[Listed entries Boundary: Start]

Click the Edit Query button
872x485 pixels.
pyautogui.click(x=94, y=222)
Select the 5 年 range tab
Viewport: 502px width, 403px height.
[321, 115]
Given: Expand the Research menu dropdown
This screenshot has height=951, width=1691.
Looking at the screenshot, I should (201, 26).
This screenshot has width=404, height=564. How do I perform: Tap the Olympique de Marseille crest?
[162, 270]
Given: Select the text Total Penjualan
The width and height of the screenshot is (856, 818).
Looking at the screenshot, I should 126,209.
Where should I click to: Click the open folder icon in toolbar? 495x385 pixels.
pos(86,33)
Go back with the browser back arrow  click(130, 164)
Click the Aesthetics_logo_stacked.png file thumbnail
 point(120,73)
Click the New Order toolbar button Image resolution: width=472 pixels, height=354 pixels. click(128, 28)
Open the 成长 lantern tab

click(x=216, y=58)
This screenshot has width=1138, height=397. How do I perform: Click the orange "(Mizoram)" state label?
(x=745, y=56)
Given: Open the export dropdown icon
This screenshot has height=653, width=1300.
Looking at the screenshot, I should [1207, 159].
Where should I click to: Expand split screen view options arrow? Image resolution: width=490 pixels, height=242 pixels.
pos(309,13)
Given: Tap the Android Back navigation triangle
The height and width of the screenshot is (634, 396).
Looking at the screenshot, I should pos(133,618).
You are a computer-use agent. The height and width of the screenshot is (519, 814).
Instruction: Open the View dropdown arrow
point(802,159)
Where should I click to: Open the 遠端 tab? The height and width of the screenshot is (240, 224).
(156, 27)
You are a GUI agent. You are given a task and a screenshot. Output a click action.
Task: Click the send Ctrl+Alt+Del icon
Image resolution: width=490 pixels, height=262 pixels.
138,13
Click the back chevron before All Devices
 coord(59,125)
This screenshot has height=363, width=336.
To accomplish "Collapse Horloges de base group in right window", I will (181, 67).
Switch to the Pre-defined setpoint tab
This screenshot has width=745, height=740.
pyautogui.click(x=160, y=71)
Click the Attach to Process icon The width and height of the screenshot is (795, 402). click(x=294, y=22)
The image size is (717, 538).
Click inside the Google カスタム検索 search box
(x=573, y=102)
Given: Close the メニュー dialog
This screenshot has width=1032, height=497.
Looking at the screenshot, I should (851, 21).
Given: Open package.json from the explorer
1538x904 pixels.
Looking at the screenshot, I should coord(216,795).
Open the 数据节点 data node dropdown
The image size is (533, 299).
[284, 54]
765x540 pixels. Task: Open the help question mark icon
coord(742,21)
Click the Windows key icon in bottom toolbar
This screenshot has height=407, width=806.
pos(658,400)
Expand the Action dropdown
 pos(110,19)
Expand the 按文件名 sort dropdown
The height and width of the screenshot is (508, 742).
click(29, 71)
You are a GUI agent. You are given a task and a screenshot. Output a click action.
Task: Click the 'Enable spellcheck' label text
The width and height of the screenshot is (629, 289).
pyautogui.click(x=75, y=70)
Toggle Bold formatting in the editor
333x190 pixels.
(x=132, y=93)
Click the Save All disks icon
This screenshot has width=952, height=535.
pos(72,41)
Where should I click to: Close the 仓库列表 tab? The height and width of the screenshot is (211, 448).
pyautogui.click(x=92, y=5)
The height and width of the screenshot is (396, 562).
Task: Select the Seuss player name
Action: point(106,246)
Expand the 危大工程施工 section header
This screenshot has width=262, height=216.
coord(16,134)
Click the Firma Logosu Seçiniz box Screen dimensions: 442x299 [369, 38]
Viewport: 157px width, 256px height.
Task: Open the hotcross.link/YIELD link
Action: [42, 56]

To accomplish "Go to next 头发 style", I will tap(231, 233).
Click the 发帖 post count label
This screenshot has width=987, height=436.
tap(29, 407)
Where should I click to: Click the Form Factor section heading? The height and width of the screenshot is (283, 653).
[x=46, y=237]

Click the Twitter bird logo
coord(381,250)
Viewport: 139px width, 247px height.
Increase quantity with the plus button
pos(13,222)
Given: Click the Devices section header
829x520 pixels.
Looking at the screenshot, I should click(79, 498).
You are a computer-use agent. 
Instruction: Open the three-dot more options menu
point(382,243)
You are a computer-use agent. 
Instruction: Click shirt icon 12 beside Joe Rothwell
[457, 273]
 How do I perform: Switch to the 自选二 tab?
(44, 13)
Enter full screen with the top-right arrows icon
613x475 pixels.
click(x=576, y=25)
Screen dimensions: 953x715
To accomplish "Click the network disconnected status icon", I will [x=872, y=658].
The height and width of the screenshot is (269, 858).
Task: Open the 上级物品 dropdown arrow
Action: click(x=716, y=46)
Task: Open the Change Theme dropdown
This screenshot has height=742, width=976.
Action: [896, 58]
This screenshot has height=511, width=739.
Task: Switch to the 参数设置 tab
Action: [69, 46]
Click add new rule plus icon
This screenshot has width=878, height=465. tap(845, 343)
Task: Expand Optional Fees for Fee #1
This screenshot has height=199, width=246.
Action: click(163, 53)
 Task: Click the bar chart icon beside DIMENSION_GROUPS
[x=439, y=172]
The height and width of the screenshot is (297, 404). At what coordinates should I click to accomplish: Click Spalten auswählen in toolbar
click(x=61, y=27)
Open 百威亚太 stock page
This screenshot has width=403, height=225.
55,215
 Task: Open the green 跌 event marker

[Listed entries Boundary: End]

Activity:
Reproduce the listing verbatim.

Solution to this exercise:
Click the Edit Query button
872x485 pixels.
pyautogui.click(x=94, y=222)
Select the 5 年 range tab
Viewport: 502px width, 403px height.
[321, 115]
Given: Expand the Research menu dropdown
This screenshot has height=951, width=1691.
Looking at the screenshot, I should (201, 26).
This screenshot has width=404, height=564. How do I perform: Tap the Olympique de Marseille crest?
[162, 270]
Given: Select the text Total Penjualan
The width and height of the screenshot is (856, 818).
Looking at the screenshot, I should 126,209.
Where should I click to: Click the open folder icon in toolbar? 495x385 pixels.
pos(86,33)
Go back with the browser back arrow  click(130, 164)
Click the Aesthetics_logo_stacked.png file thumbnail
 point(120,73)
Click the New Order toolbar button Image resolution: width=472 pixels, height=354 pixels. click(128, 28)
Open the 成长 lantern tab

click(x=216, y=58)
This screenshot has width=1138, height=397. How do I perform: Click the orange "(Mizoram)" state label?
(x=745, y=56)
Given: Open the export dropdown icon
This screenshot has height=653, width=1300.
Looking at the screenshot, I should [1207, 159].
Where should I click to: Expand split screen view options arrow? Image resolution: width=490 pixels, height=242 pixels.
pos(309,13)
Given: Tap the Android Back navigation triangle
The height and width of the screenshot is (634, 396).
Looking at the screenshot, I should pos(133,618).
You are a computer-use agent. The height and width of the screenshot is (519, 814).
Instruction: Open the View dropdown arrow
point(802,159)
Where should I click to: Open the 遠端 tab? The height and width of the screenshot is (240, 224).
(156, 27)
You are a GUI agent. You are given a task and a screenshot. Output a click action.
Task: Click the send Ctrl+Alt+Del icon
Image resolution: width=490 pixels, height=262 pixels.
138,13
Click the back chevron before All Devices
 coord(59,125)
This screenshot has height=363, width=336.
To accomplish "Collapse Horloges de base group in right window", I will (181, 67).
Switch to the Pre-defined setpoint tab
This screenshot has width=745, height=740.
pyautogui.click(x=160, y=71)
Click the Attach to Process icon The width and height of the screenshot is (795, 402). click(x=294, y=22)
The image size is (717, 538).
Click inside the Google カスタム検索 search box
(x=573, y=102)
Given: Close the メニュー dialog
This screenshot has width=1032, height=497.
Looking at the screenshot, I should (851, 21).
Given: Open package.json from the explorer
1538x904 pixels.
Looking at the screenshot, I should coord(216,795).
Open the 数据节点 data node dropdown
The image size is (533, 299).
[284, 54]
765x540 pixels. Task: Open the help question mark icon
coord(742,21)
Click the Windows key icon in bottom toolbar
This screenshot has height=407, width=806.
pos(658,400)
Expand the Action dropdown
 pos(110,19)
Expand the 按文件名 sort dropdown
The height and width of the screenshot is (508, 742).
click(29, 71)
You are a GUI agent. You are given a task and a screenshot. Output a click action.
Task: Click the 'Enable spellcheck' label text
The width and height of the screenshot is (629, 289).
pyautogui.click(x=75, y=70)
Toggle Bold formatting in the editor
333x190 pixels.
(x=132, y=93)
Click the Save All disks icon
This screenshot has width=952, height=535.
pos(72,41)
Where should I click to: Close the 仓库列表 tab? The height and width of the screenshot is (211, 448).
pyautogui.click(x=92, y=5)
The height and width of the screenshot is (396, 562).
Task: Select the Seuss player name
Action: point(106,246)
Expand the 危大工程施工 section header
This screenshot has width=262, height=216.
coord(16,134)
Click the Firma Logosu Seçiniz box Screen dimensions: 442x299 [369, 38]
Viewport: 157px width, 256px height.
Task: Open the hotcross.link/YIELD link
Action: [42, 56]

To accomplish "Go to next 头发 style", I will tap(231, 233).
Click the 发帖 post count label
This screenshot has width=987, height=436.
tap(29, 407)
Where should I click to: Click the Form Factor section heading? The height and width of the screenshot is (283, 653).
[x=46, y=237]

Click the Twitter bird logo
coord(381,250)
Viewport: 139px width, 247px height.
Increase quantity with the plus button
pos(13,222)
Given: Click the Devices section header
829x520 pixels.
Looking at the screenshot, I should click(79, 498).
You are a computer-use agent. 
Instruction: Open the three-dot more options menu
point(382,243)
You are a computer-use agent. 
Instruction: Click shirt icon 12 beside Joe Rothwell
[457, 273]
 How do I perform: Switch to the 自选二 tab?
(44, 13)
Enter full screen with the top-right arrows icon
613x475 pixels.
click(x=576, y=25)
Screen dimensions: 953x715
To accomplish "Click the network disconnected status icon", I will [x=872, y=658].
The height and width of the screenshot is (269, 858).
Task: Open the 上级物品 dropdown arrow
Action: click(x=716, y=46)
Task: Open the Change Theme dropdown
This screenshot has height=742, width=976.
Action: [896, 58]
This screenshot has height=511, width=739.
Task: Switch to the 参数设置 tab
Action: [69, 46]
Click add new rule plus icon
This screenshot has width=878, height=465. tap(845, 343)
Task: Expand Optional Fees for Fee #1
This screenshot has height=199, width=246.
Action: click(163, 53)
 Task: Click the bar chart icon beside DIMENSION_GROUPS
[x=439, y=172]
The height and width of the screenshot is (297, 404). At what coordinates should I click to accomplish: Click Spalten auswählen in toolbar
click(x=61, y=27)
Open 百威亚太 stock page
This screenshot has width=403, height=225.
55,215
 Task: Open the green 跌 event marker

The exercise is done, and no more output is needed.